Every compact subset of Baire space $\omega^\omega$ has empty interior.

Question

Here is the well-known proposition, I assumed that $K$ is compact subset of $\omega^\omega$ and it contains an open Set $N_s$, so $N_s$ is clopen and thus it is compact. If I can show $N_s$ can not be covered by a finite subcover, the solution is done, but I don’t know how to start, can you please help me?

Answer 1

It helps to use a basis. Basic open sets in Baire Space look like: $$\mathcal{U} = \{m_1\} \times \{m_2\} \times \ldots \times \{m_n\} \times \Bbb{N} \times \Bbb{N} \times \ldots \subseteq \omega^\omega,$$ for some finite sequence $m_1, \ldots, m_n \in \Bbb{N}$. If $K$ has non-empty interior, then it must contain a set of this form. These sets are indeed clopen, so by your logic, we just need to show $\mathcal{U}$ is not compact.
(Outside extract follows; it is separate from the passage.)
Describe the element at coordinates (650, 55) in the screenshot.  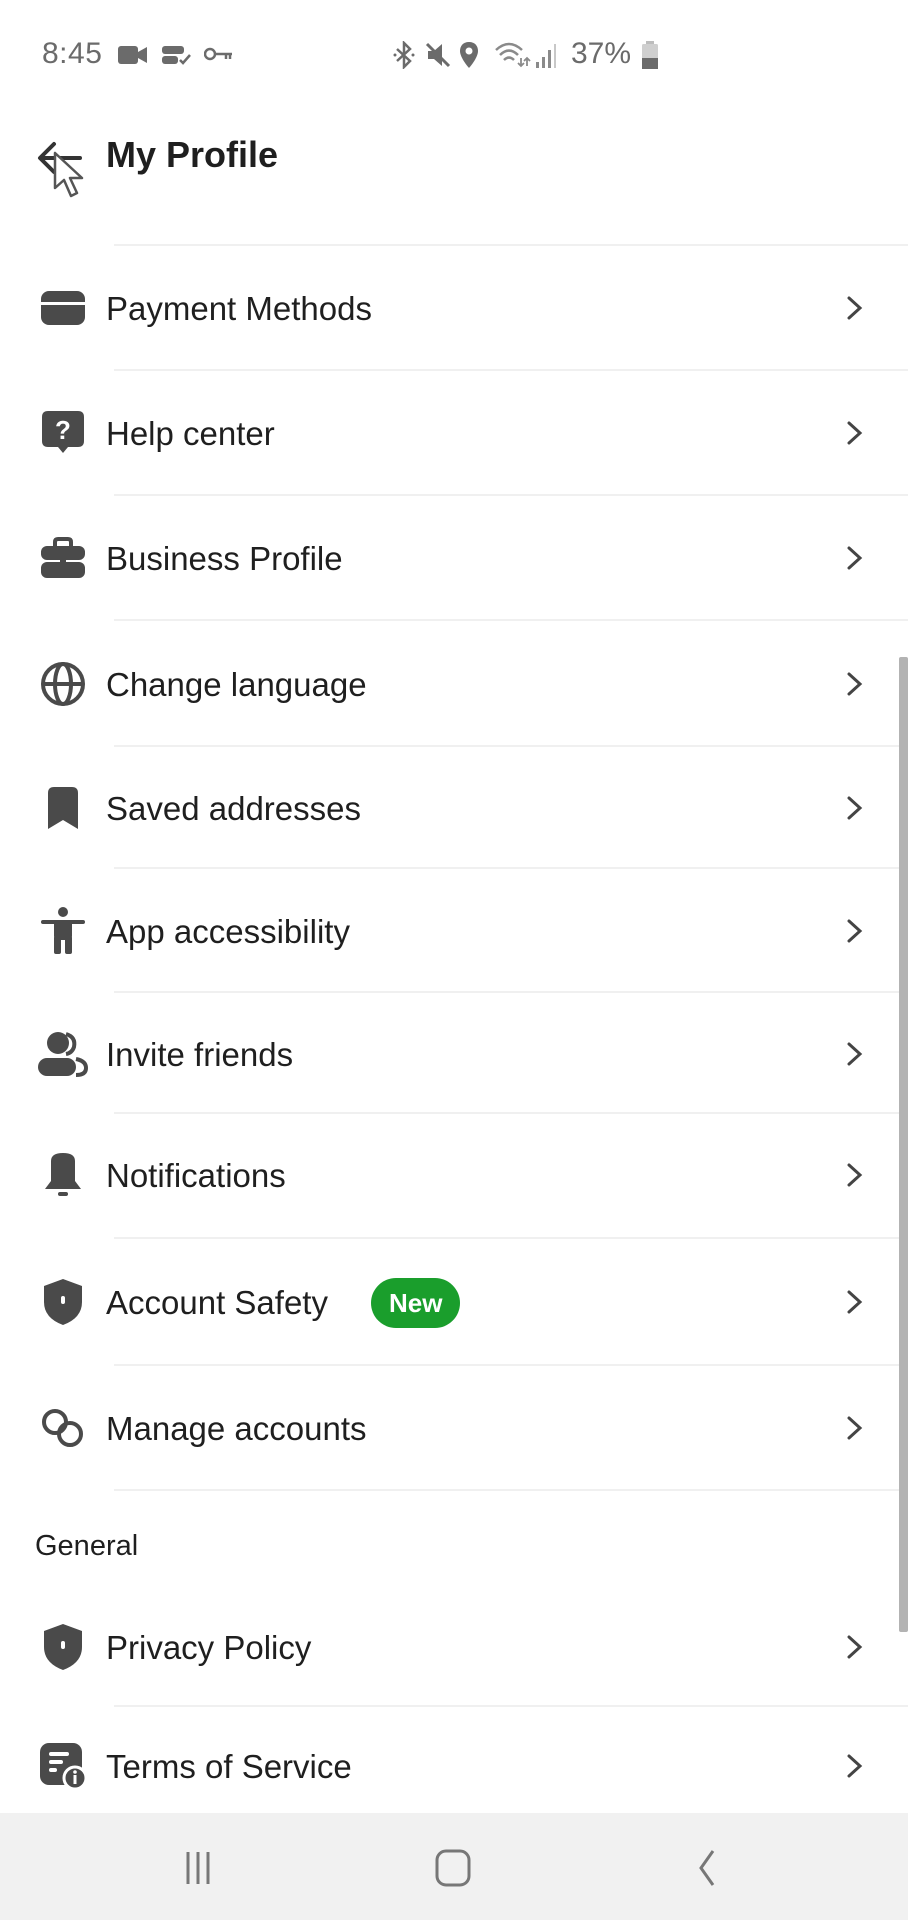
I see `battery-icon` at that location.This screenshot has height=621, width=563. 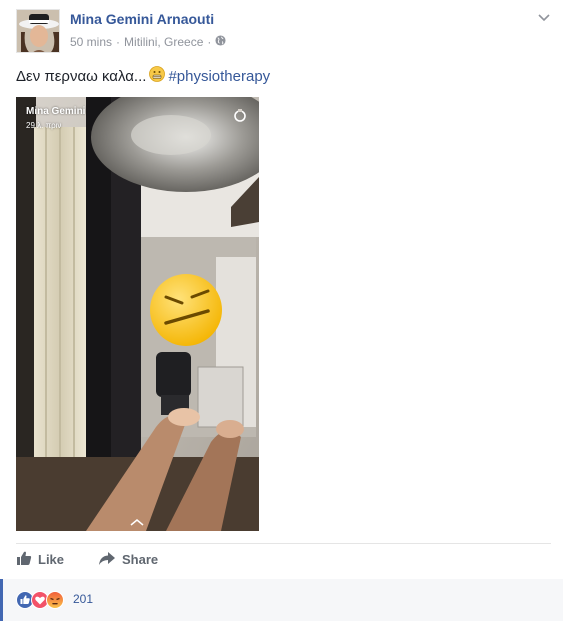 I want to click on like-button: Like, so click(x=40, y=560).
We will find an open cover, without a finite subcover.

This is not too hard to do. Essentially, we just take open sets $$\mathcal{U}_k = \{m_1\} \times \{m_2\} \times \ldots \times\{m_n\} \times \{k\} \times \Bbb{N} \times \Bbb{N} \times \ldots,$$ where $k \in \Bbb{N}$.
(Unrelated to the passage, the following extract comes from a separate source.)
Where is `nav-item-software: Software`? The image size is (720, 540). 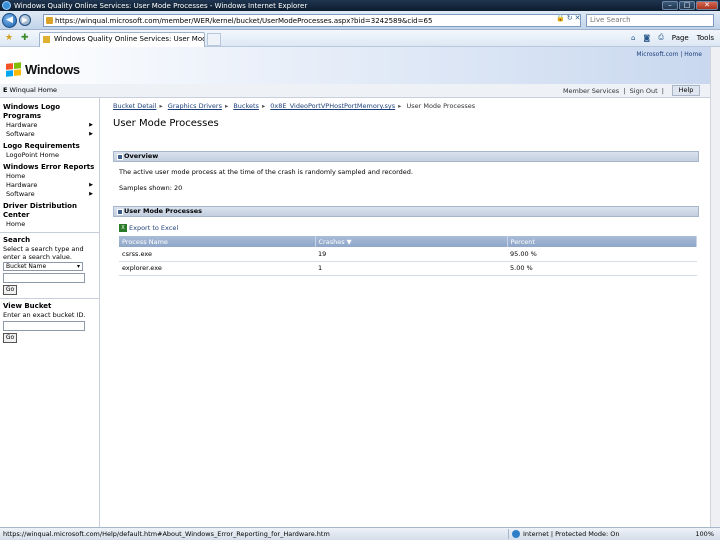
nav-item-software: Software is located at coordinates (50, 134). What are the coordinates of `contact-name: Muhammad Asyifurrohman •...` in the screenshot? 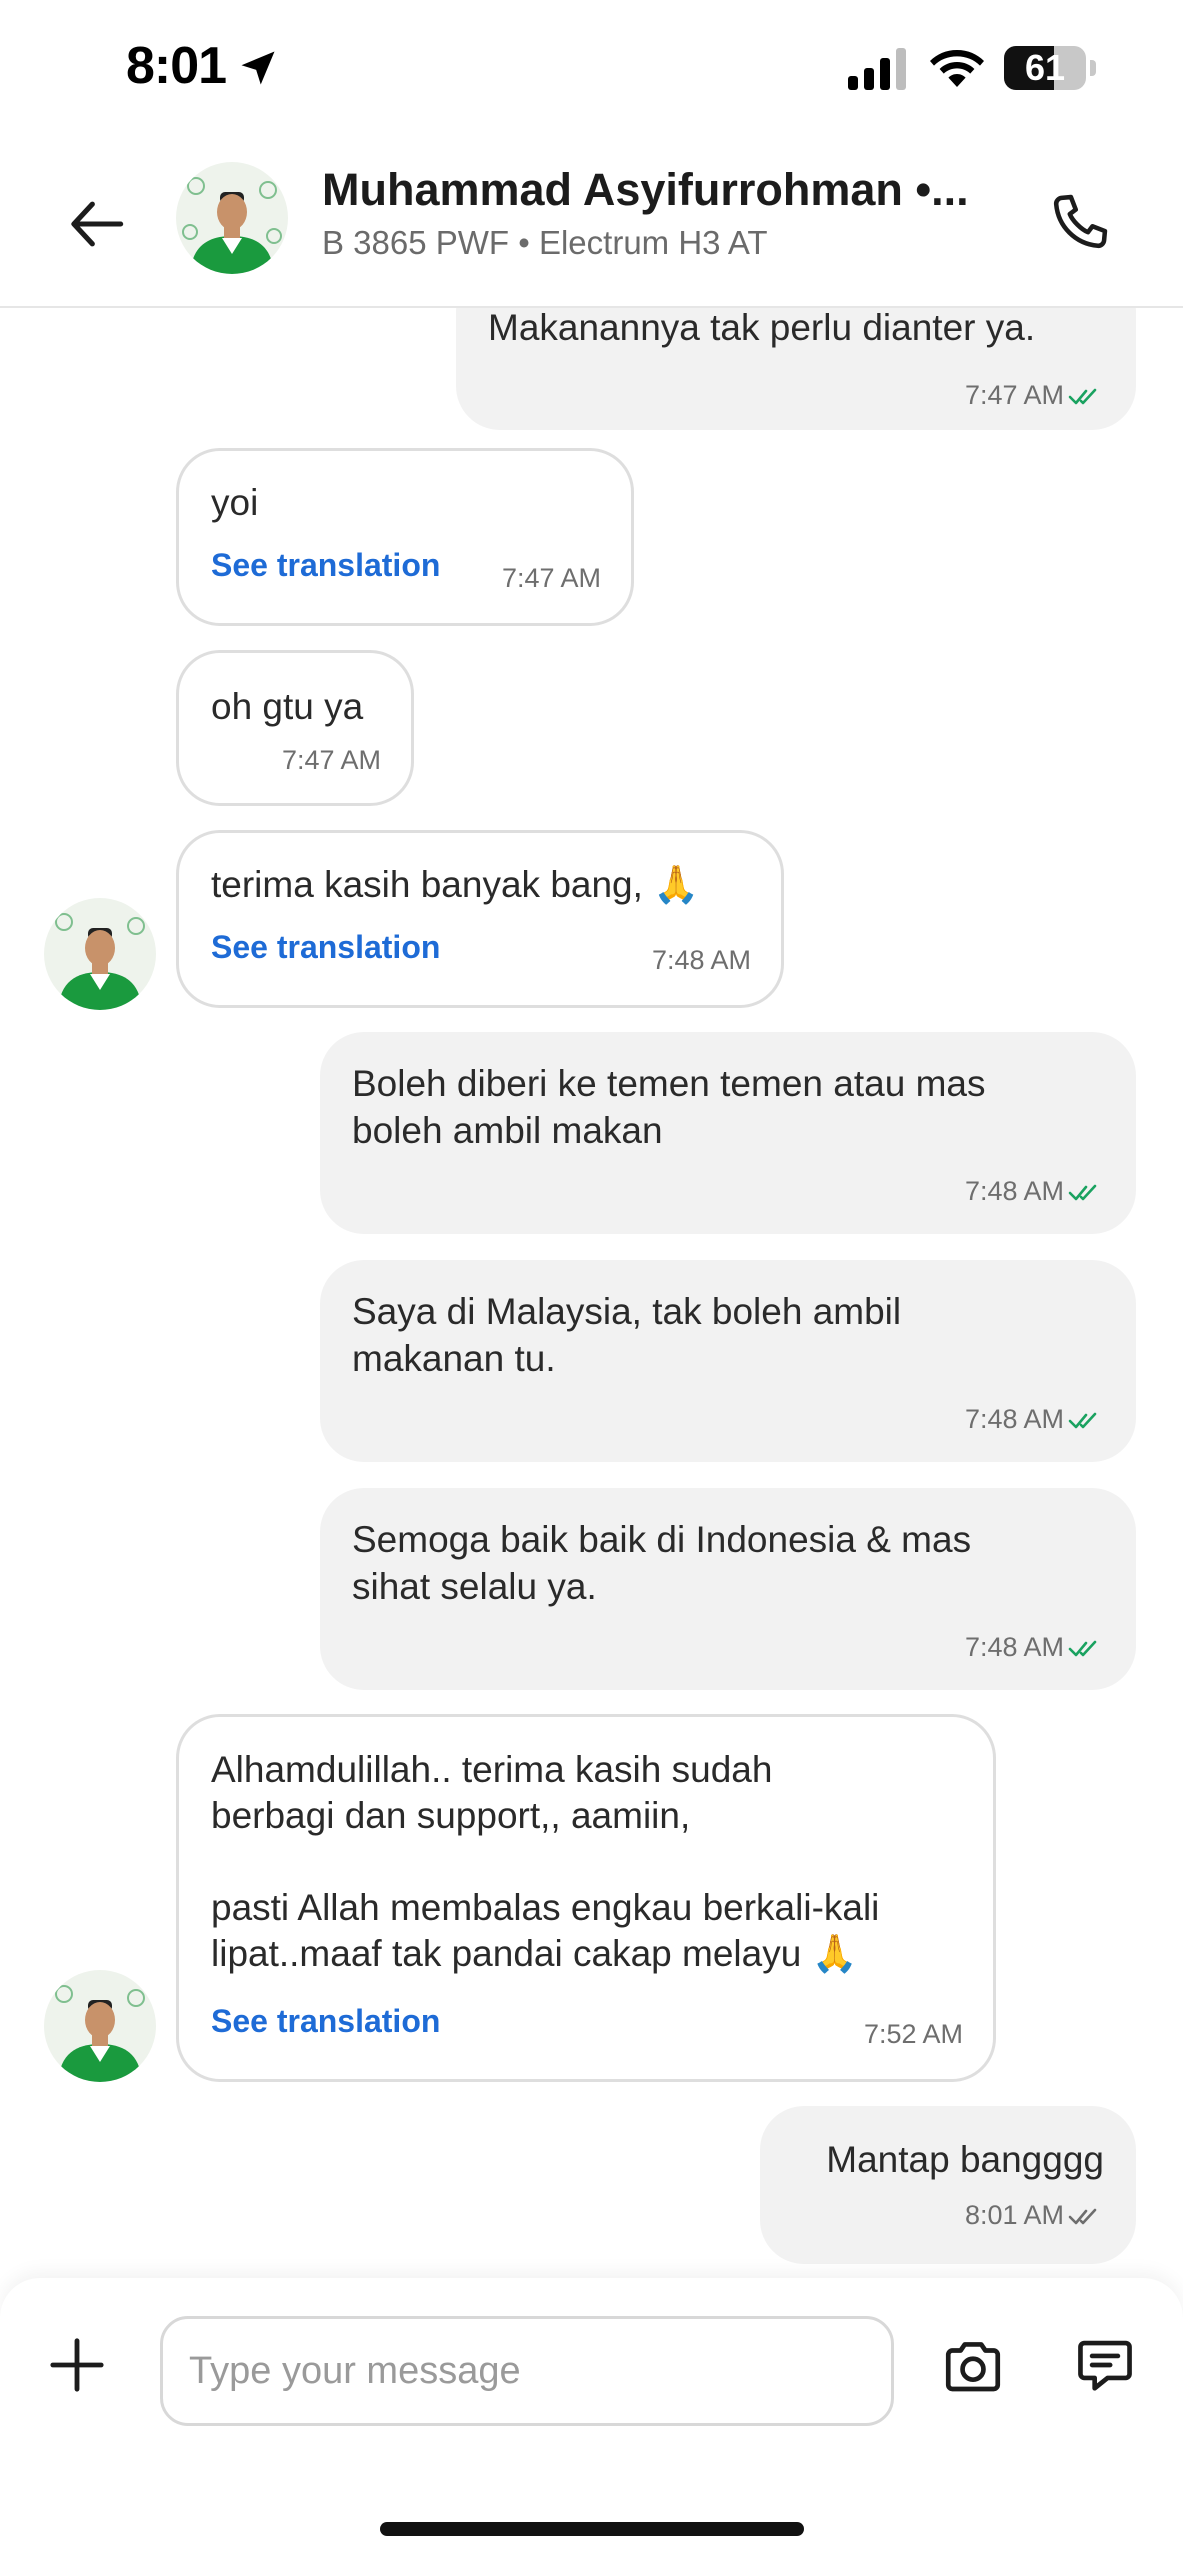 It's located at (652, 190).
Points in $\mathcal{U}$ are precisely the natural sequences which begin with $m_1, \ldots, m_n$. If we take such a sequence $(x_k) \in \mathcal{U}$, then $x_{n+1}$ must have some value, in which case, $(x_k) \in \mathcal{U}_{x_{n+1}}$. That is, $$\mathcal{U} \subseteq \bigcup_{k \in \Bbb{N}} \mathcal{U}_k.$$ That is, we have an (infinite) open cover. Does it have a finite subcover? No; in fact it doesn't even have a proper subcover. If we remove $\mathcal{U}_k$ from the union, then suddenly we are not covering the sequence $$(m_1, m_2, \ldots, m_n, k, k, k, \ldots) \in \mathcal{U}.$$ So, every single $\mathcal{U}_k$ is necessary to cover $\mathcal{U}$, and hence there cannot be a finite subcover.

Answer 2

Suppose $K$ is compact. It follows that all $p_n[K]$ are also compact in $\omega$, which is a discrete space so every projection of $K$ is finite ( the only kind of compact subset of a discrete space) An open subset always has infinitely many projections that are $\omega$, by the form of standard basic open sets. From this the statement follows.